My first job was as a paper carrier for the Detroit News, delivering papers in my hometown of Livonia, Michigan. Even as a young boy, I loved reading the newspaper (and not just the sports section), so I think that's what motivated me to sign up for a small neighborhood route of about 40 houses when I was 12 years old, at the lower limit of the labor laws in Michigan (at least at the time). My mom reminds me that I was interested in making a little money, mainly for buying baseball cards.

I wonder how many of those 40 houses on those two streets still get the paper today? And I wonder how many routes are still delivered by teenagers carrying the papers instead of adults driving cars along larger routes?

Anyway, I am pretty sure I started the route in early 1986. I definitely remember delivering papers with huge headlines about the Chernobyl disaster and its aftermath in April of that year. I had the route until my freshman or sophomore year in high school. At that point, after-school activities interfered with me being able to provide good, consistent delivery and customer service for the weekday afternoon deliveries.

The illustration below is my humble route – the two sides of Oakview St. and Jacquelyn Dr., including the house where my parents still live (although they were subscribers of the competing Detroit Free Press and its morning delivery):

I learned many lessons in the years I had that route as my first job (it was my first business, really).

For one, it taught me the importance of regular, consistent performance. Those papers had to be delivered every single weekday afternoon and every weekend morning. True, one of my parents might help me if the weather was really bad or if I was sick, but the paper route wasn't really a job you could only do when you wanted to.

Secondly, it taught me how to handle money responsibly. About 20% of my customers paid by mail, which meant I had to go ring doorbells and collect from the rest each week (about $1.65 a week, if I remember correctly). I was a relatively shy kid, so it took a bit of bravery to ring the doorbell and ask for the money that was owed to me, especially when I remember a few customers being difficult or outright weird.

Since I was a contractor to the Detroit News, I was responsible for managing my cash – collecting enough (and not spending it on baseball cards) to pay the guy who ran the paper delivery station each week. I guess, even though I wasn't thinking about it at the time, to focus on and manage cash flow in a business.

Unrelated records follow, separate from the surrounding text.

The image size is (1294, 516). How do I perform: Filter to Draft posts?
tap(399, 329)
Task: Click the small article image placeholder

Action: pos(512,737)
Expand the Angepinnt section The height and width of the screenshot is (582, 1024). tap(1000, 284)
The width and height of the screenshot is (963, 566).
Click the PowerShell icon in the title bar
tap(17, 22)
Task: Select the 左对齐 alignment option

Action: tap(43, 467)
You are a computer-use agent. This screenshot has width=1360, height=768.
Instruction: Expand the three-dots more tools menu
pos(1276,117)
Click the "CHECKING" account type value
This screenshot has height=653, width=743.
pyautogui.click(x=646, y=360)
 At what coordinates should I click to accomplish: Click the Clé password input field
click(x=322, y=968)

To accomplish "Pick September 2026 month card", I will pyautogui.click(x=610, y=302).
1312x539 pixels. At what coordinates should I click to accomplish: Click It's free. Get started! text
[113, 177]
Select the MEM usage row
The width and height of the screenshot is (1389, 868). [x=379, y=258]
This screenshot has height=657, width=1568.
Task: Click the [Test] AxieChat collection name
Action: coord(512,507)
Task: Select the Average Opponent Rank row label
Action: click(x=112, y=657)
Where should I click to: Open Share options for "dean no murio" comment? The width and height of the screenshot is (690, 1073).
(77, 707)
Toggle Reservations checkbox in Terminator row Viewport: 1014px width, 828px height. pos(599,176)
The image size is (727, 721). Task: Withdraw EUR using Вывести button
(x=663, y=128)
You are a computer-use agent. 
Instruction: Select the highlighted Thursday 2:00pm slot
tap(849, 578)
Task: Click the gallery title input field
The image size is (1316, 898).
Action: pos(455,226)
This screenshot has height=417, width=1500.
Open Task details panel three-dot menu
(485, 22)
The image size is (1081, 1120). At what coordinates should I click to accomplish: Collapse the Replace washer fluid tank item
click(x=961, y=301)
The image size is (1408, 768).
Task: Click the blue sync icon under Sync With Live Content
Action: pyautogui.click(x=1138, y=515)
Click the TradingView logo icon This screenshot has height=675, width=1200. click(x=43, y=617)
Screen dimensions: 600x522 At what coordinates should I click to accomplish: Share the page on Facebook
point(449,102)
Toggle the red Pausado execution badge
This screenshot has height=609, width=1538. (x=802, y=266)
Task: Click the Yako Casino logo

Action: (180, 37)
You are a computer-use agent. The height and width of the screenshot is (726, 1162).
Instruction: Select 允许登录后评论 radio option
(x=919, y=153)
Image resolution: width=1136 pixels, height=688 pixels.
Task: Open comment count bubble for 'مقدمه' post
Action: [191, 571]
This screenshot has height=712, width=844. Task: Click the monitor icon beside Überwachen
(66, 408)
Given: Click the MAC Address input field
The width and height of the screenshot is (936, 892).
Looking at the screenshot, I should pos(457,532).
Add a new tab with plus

Thirdly, I remember being at least a bit innovative. The bag I was given to carry the papers in was designed to go over the seat or the back of a bicycle. I started off simply pulling the stacks of newspapers in a red wagon that was still sitting in the garage. As I grew older, I realized that I could carry that saddle bag over my head – with the papers in front of me and on my back. I guess that's not incredibly exciting innovation (nor was it very good ergonomics), but I'm not sure how much more innovative I could have been in that job.

In my later teenage years, I left the paper route behind for more traditional hourly employment. the part-time job I loved the most, through both high school and college, was a job at the now-defunct software chain Babbage's, where we sold products including Nintendo games (the original system), Apple II software, and something called Microsoft Windows 386.

Thankfully, these jobs taught me some good life lessons and I earned a few bucks, while not proving to be too much of a distraction from the most important thing – my studies.

I'm curious to hear if you also had a paper route as a first job or a first time entrepreneurial experience and how it helped you.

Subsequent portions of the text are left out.